What you have to do: An exact, complete copy of the entries that follow is needed.

§

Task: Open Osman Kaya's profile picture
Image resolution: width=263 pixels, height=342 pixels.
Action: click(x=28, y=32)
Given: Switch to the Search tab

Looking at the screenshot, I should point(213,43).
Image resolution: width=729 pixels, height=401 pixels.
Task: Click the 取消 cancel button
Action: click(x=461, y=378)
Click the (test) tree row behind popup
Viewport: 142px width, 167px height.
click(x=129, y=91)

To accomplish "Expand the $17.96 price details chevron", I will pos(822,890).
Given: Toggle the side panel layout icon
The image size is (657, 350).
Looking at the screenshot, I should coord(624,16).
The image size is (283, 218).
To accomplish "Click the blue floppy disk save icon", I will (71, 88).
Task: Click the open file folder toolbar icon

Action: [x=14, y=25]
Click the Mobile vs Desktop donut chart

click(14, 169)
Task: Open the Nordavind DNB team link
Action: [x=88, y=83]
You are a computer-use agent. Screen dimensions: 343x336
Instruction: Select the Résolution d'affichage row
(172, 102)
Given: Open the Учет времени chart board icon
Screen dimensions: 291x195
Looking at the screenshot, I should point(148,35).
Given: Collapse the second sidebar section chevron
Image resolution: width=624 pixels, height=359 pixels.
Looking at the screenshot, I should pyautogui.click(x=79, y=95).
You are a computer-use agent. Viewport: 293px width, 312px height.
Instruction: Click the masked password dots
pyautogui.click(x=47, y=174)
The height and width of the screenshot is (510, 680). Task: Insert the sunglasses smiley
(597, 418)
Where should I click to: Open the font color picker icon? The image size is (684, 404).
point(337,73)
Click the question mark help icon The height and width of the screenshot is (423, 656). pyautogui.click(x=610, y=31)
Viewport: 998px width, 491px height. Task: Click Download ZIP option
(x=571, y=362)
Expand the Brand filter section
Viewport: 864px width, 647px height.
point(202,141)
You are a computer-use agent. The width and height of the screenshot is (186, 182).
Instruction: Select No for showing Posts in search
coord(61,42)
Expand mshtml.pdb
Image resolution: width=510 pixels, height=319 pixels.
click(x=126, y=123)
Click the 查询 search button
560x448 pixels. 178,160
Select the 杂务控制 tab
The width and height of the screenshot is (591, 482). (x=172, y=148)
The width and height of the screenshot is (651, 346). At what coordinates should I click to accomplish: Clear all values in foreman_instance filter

§

Solved exercise:
Task: Open Osman Kaya's profile picture
Image resolution: width=263 pixels, height=342 pixels.
Action: click(x=28, y=32)
Given: Switch to the Search tab

Looking at the screenshot, I should point(213,43).
Image resolution: width=729 pixels, height=401 pixels.
Task: Click the 取消 cancel button
Action: click(x=461, y=378)
Click the (test) tree row behind popup
Viewport: 142px width, 167px height.
click(x=129, y=91)

To accomplish "Expand the $17.96 price details chevron", I will pos(822,890).
Given: Toggle the side panel layout icon
The image size is (657, 350).
Looking at the screenshot, I should coord(624,16).
The image size is (283, 218).
To accomplish "Click the blue floppy disk save icon", I will (71, 88).
Task: Click the open file folder toolbar icon

Action: [x=14, y=25]
Click the Mobile vs Desktop donut chart

click(14, 169)
Task: Open the Nordavind DNB team link
Action: [x=88, y=83]
You are a computer-use agent. Screen dimensions: 343x336
Instruction: Select the Résolution d'affichage row
(172, 102)
Given: Open the Учет времени chart board icon
Screen dimensions: 291x195
Looking at the screenshot, I should point(148,35).
Given: Collapse the second sidebar section chevron
Image resolution: width=624 pixels, height=359 pixels.
Looking at the screenshot, I should pyautogui.click(x=79, y=95).
You are a computer-use agent. Viewport: 293px width, 312px height.
Instruction: Click the masked password dots
pyautogui.click(x=47, y=174)
The height and width of the screenshot is (510, 680). Task: Insert the sunglasses smiley
(597, 418)
Where should I click to: Open the font color picker icon? The image size is (684, 404).
point(337,73)
Click the question mark help icon The height and width of the screenshot is (423, 656). pyautogui.click(x=610, y=31)
Viewport: 998px width, 491px height. Task: Click Download ZIP option
(x=571, y=362)
Expand the Brand filter section
Viewport: 864px width, 647px height.
point(202,141)
You are a computer-use agent. The width and height of the screenshot is (186, 182).
Instruction: Select No for showing Posts in search
coord(61,42)
Expand mshtml.pdb
Image resolution: width=510 pixels, height=319 pixels.
click(x=126, y=123)
Click the 查询 search button
560x448 pixels. 178,160
Select the 杂务控制 tab
The width and height of the screenshot is (591, 482). (x=172, y=148)
The width and height of the screenshot is (651, 346). At what coordinates should I click to accomplish: Clear all values in foreman_instance filter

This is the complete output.